Deploying the Infrastructure

Overview of Deploying the Infrastructure

The following list summarizes the steps required to install and configure the SAS High-Performance Analytics infrastructure:
1. Create a SAS Software Depot.
2. Check for documentation updates.
3. Prepare your analytics cluster.
4. (Optional) Deploy SAS High-Performance Computing Management Console.
5. (Optional) Modify co-located Hadoop.
6. Deploy the SAS High-Performance Analytics environment.
7. (Optional) Deploy the SAS Embedded Process for Hadoop.
8. (Optional) Configure the analytics environment for a remote parallel connection
The following sections provide a brief description of each of these tasks. Subsequent chapters in the guide provide the step-by-step instructions.

Step 1: Create a SAS Software Depot

Create a SAS Software Depot, which is a special file system used to deploy your SAS software. The depot contains the SAS Deployment Wizard—the program used to install and initially configure most SAS software—one or more deployment plans, a SAS installation data file, order data, and product data.
Note: If you have chosen to receive SAS through Electronic Software Delivery, a SAS Software Depot is automatically created for you.
For more information, see Creating a SAS Software Depot in SAS Intelligence Platform: Installation and Configuration Guide.

Step 2: Check for Documentation Updates

It is very important to check for late-breaking installation information in SAS Notes and also to review the system requirements for your SAS software.

Step 3: Prepare Your Analytics Cluster

Preparing your analytics cluster includes tasks such as creating a list of machine names in your grid hosts file. Setting up passwordless SSH is required, as well as considering system umask settings. You must determine which operating system is required to install, configure, and run the SAS High-Performance Analytics infrastructure.
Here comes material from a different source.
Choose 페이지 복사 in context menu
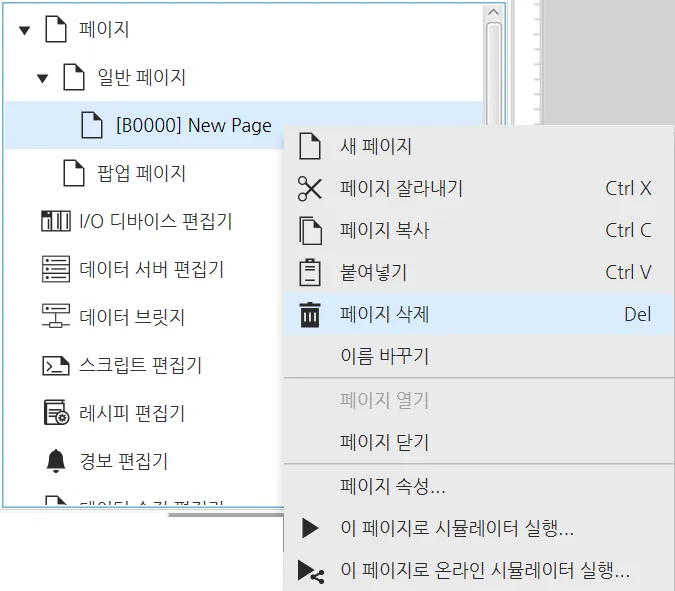This screenshot has width=675, height=591. click(384, 230)
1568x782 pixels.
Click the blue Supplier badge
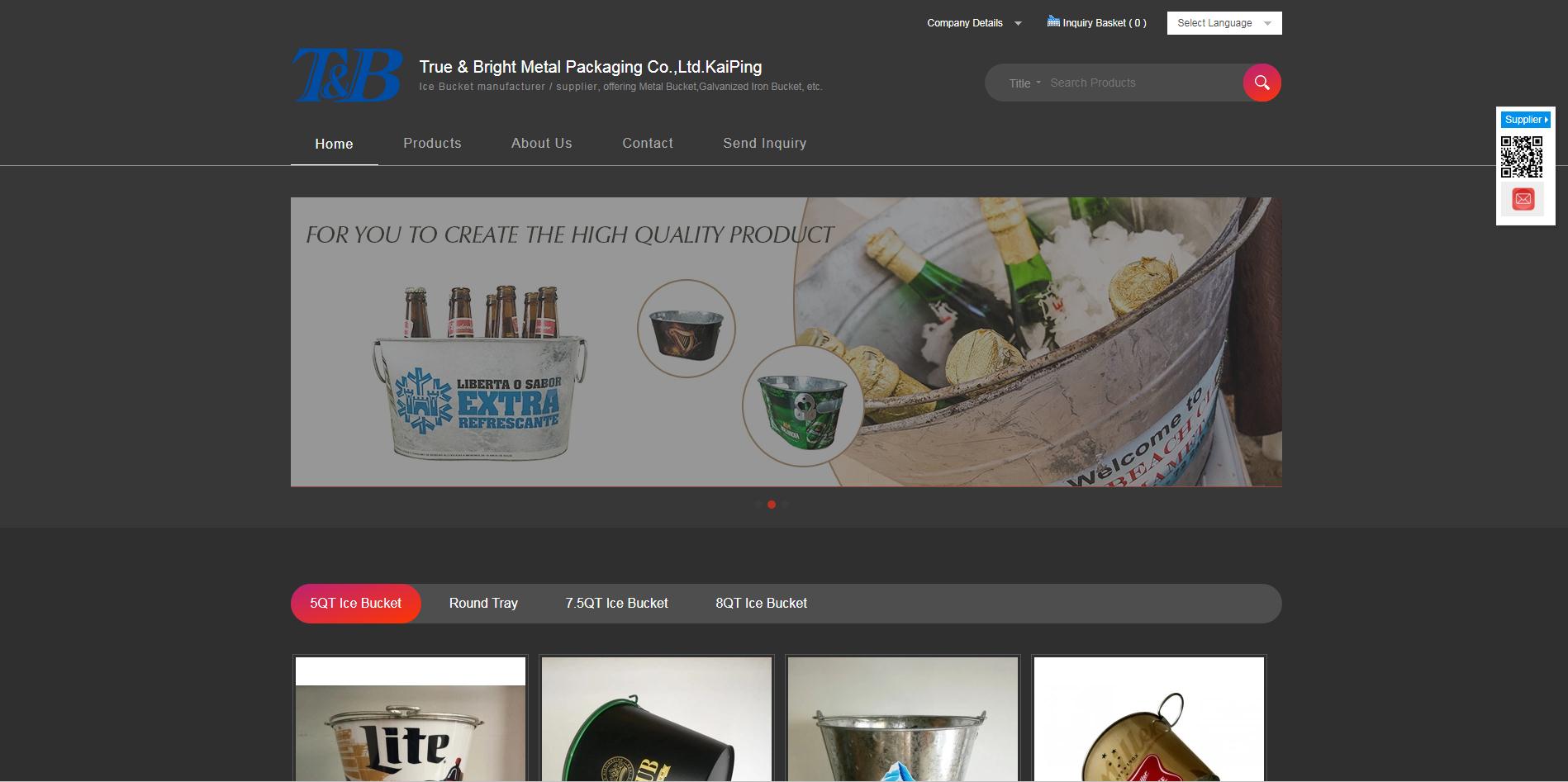(x=1525, y=120)
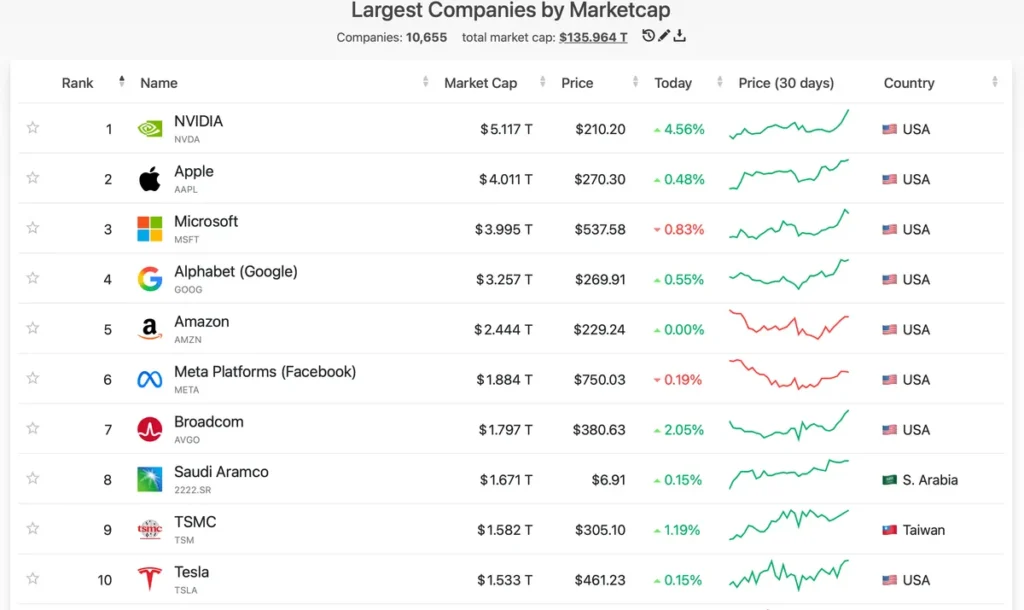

Also, you will need to designate ports for the various SAS components that you are deploying.

Step 4: (Optional) Deploy SAS High-Performance Computing Management Console

SAS High-Performance Computing Management Console is an optional web application tool that eases the administrative burden on multiple machines in a distributed computing environment.
For example, when you are creating operating system accounts and passwordless SSH on all machines in the cluster or on blades across the appliance, the management console enables you to perform these tasks from one location.

Step 5: (Optional) Modify Co-located Hadoop

If your site wants to use Hadoop as the co-located data store, then you can modify a supported pre-existing Hadoop distribution.
For more information, see Modifying Co-Located Hadoop .

Step 6: Deploy the SAS High-Performance Analytics Environment

The SAS High-Performance Analytics environment consists of a root node and worker nodes. The product is installed by a self-extracting shell script.
Software for the root node is deployed on the first host. Software for a worker node is installed on each remaining machine in the cluster or database appliance.

Step 7: (Optional) Deploy the SAS Embedded Process for Hadoop

Together the SAS/ACCESS Interface and SAS Embedded Process provide a high-speed parallel connection that delivers data from the co-located SAS data source to the SAS High-Performance Analytics environment on the analytics cluster. These components are contained in a deployment package that is specific for your data source.
For information about installing the SAS Embedded Process, see the SAS In-Database Products: Administrator’s Guide.

Step 8: (Optional) Configure the Analytics Environment for a Remote Parallel Connection

You can optionally configure the SAS High-Performance Analytics Environment for a remote parallel connection.
Last updated: June 19, 2017